BRIEF -
Rewrite the lines from the one containing "considered [187, 107]" through the last line, swapping "method" for "technique" and leaving everything else as it is.

══════

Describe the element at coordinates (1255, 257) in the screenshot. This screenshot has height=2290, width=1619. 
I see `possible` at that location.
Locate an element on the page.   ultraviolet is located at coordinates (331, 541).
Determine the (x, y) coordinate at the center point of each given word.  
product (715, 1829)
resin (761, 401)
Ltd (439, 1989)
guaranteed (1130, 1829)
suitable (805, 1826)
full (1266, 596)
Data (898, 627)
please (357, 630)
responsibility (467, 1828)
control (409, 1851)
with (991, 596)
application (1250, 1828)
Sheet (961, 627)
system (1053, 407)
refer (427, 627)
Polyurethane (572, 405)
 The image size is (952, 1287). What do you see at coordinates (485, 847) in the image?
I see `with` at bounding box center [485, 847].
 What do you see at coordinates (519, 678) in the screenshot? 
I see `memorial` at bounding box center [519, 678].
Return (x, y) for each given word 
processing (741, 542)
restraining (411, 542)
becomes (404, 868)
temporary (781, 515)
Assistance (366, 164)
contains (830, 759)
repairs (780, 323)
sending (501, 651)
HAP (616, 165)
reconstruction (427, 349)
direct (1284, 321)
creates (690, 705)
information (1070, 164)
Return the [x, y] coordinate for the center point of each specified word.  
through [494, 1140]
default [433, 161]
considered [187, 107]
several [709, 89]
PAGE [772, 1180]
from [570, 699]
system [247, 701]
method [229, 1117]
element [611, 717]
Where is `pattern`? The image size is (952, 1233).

══════

RESPONSE TO THIS EXERCISE -
considered [187, 107]
several [709, 89]
PAGE [772, 1180]
from [570, 699]
system [247, 701]
technique [229, 1117]
element [611, 717]
Where is `pattern`? The image size is (952, 1233).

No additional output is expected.